Registros impressos e audiovisuais seriam acondicionados em recipientes herméticos para resistir ao tempo. E, quando abertos, revelariam torcidas vibrando, atletas sorrindo, chorando, estabelecendo novos limites. Quem sabe, então, quando abertas essas caixas de história, lá por volta do ano 12.000, ao ver um drible do Garrincha, o futuro realmente reconhecesse o Fogão como o maior time de futebol que já existiu?

História 2: “Marcelo, o homem que cresceu a própria perna”

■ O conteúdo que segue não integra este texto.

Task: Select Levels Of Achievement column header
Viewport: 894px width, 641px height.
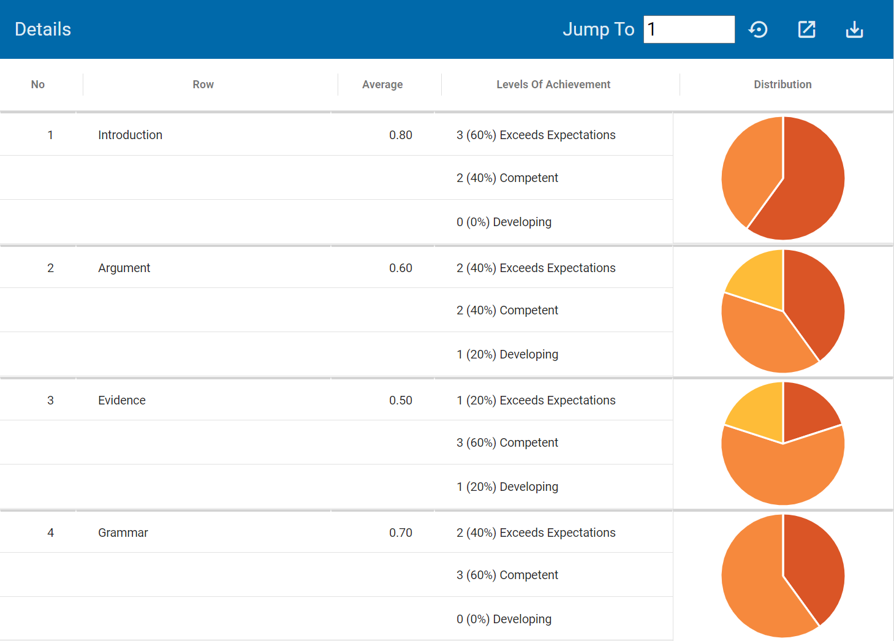Action: tap(553, 85)
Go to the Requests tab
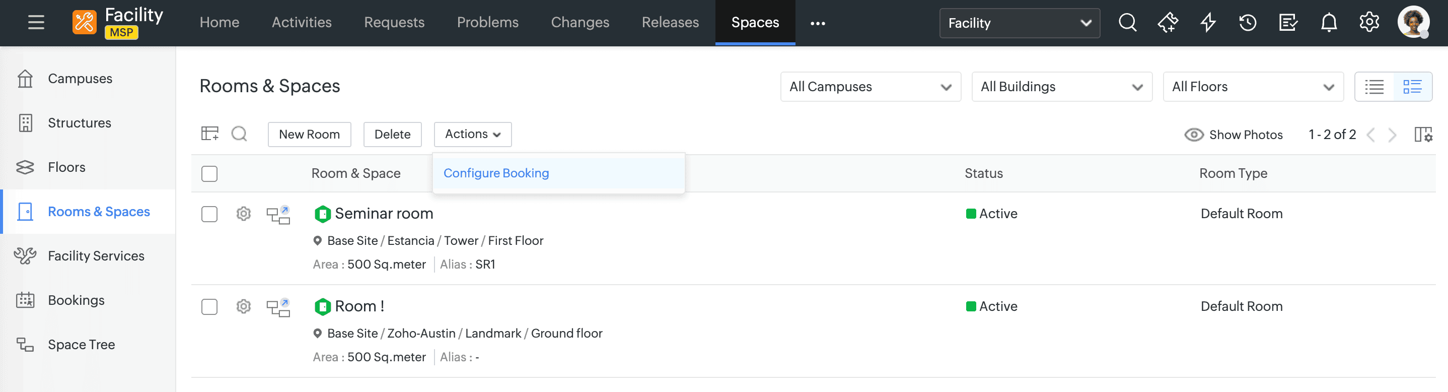1448x392 pixels. click(394, 22)
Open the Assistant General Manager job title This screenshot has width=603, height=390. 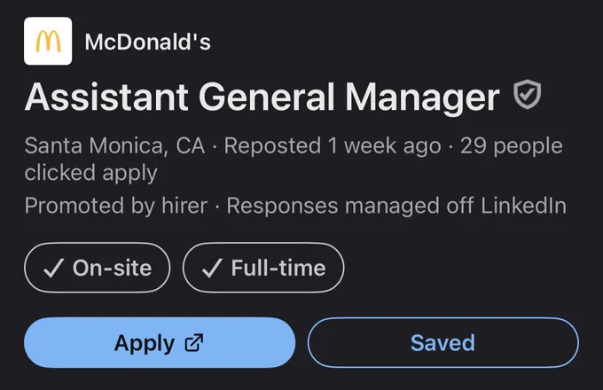[262, 98]
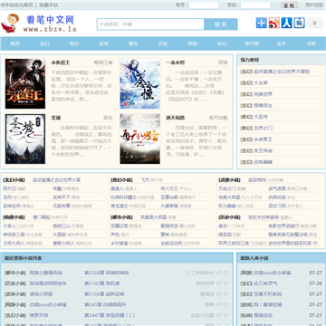Open the 玄幻 category in navigation bar

(44, 43)
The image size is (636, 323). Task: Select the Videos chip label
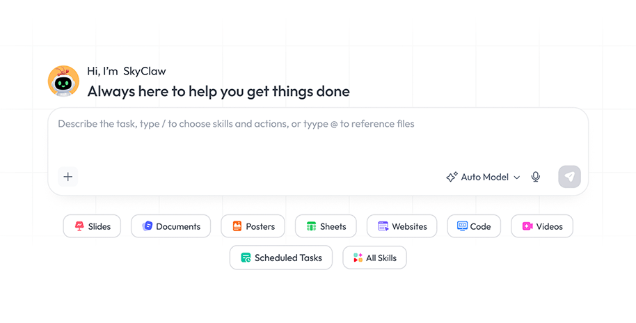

Correr é um dos esportes mais libertadores que eu já pratiquei. E é simples pra caramba: coloque um tênis (ou não) faça um alongamento e saia por aí.

Ultimamente, tenho lido muito sobre corrida. E me deparei com a seguinte história.

Som de galho quebrando, piruetas e cambalhotas na neve. Marcelo, que já foi esquiador profissional, estava “brincando” pelas montanhas de Las Leñas, Argentina. Então, por um descuido, após um salto, aterrissou em um buraco não aplainado.

Sabe o som do galho quebrando? Era a perna dele.

Sem dor, mas receoso – principalmente, por não estar sentindo a tal dor – Marcelo organizou seu resgate. Paramédicos chegam e aquele sonzinho gostoso de fíbula raspando na tíbia é ouvido enquanto o imobilizam para evitar conseqüências piores.

Vale a pena encarar a montanha.
Vale a pena encarar a montanha.

Mas vamos voltar alguns anos. Aos nove, Marcelo conheceu os esquis na Itália. Precoce e esforçado, acabaria se consagrando tricampeão brasileiro de esqui e vice de snowboard. Disputou três Mundiais e duas Olimpíadas de Inverno. O cara competia em tudo: slalom, downhill, superslalom, slalom gigante.

Em 1993, primeiro acidente grave: queda a 130 km/h no downhill. O que poderia ser uma catástrofe, revelou-se apenas um ligamento rompido e uma lesão no joelho. Nada que três meses de molho não ajudassem a recuperar. Em 1996, uma pancada de esqui rendeu um nariz quebrado.

Mas nada disso representava muita coisa após sua queda em Las Leñas. Tivesse acontecido na década de quarenta, o acidente custaria a perna de Marcelo. Mas, graças à tecnologia, aos 26 anos, ele perdera apenas seis centímetros de perna esquerda.

Segundo os médicos, era isso aí: esperar o osso se consolidar (“cicatrizar”), aprender a mancar direitinho e seguir a vida. Nada de esquiar de novo. Mas Marcelo não desistiu. Descobriu um método desenvolvido por um médico russo, chamado Ilizarov.

O que aconteceria é o seguinte: uma “gaiola” seria colocada na perna de Marcelo. O osso seria perfurado em vários pontos, todos ligados a uma haste perpendicular por parafusos. De tempos em tempos, os parafusos eram apertados para “incentivar o osso a crescer”. Anões cresciam até quarenta centímetros com essa técnica.

O problema era só a dor.

Por falar em anão… tamanho é documento?
Por falar em anão... tamanho é documento?

Imagine ter que apertar lentamente os parafusos, porque o tecido do corpo (pele) tinha que acompanhar esse crescimento. Imagine tomar banho e lavar os trinta furos com cuidado para não infeccionar. Um mês sem dormir.

Mas valeu a pena, os seis centímetros foram alcançados. Agora era só esperar seis meses para o osso se consolidar novamente. E demorou. Diversas tentativa de acelerar ou, ao menos, incentivar a consolidação foram feitas. Quimioterapia se revelou como a solução – improvável, mas eficaz.

Então, dois anos após o acidente, lá estava Marcelo em Las Leñas novamente. Não era o mesmo, mas podia esquiar. Não satisfeito, um ano mais tarde, corria a meio Iron Man de Pirassununga. E, em 2009, correndo a Maratona de Berlin, completou a prova em 2h37min58. O que, para um amador, é pra lá de invejável.

E aí, menti bem?

Qual é a verdade? Qual é a mentira?

A resposta aparece aqui em 24 horas.

Atualização

Acho que ficou meio óbvio que a primeira era mentira, né?

Então, a primeira, na verdade, é meio mentira, como você podem ver por essa matéria. A segunda história é verdade. O nome verdadeito do Marcelo é Lelo, e a história está nesse livro.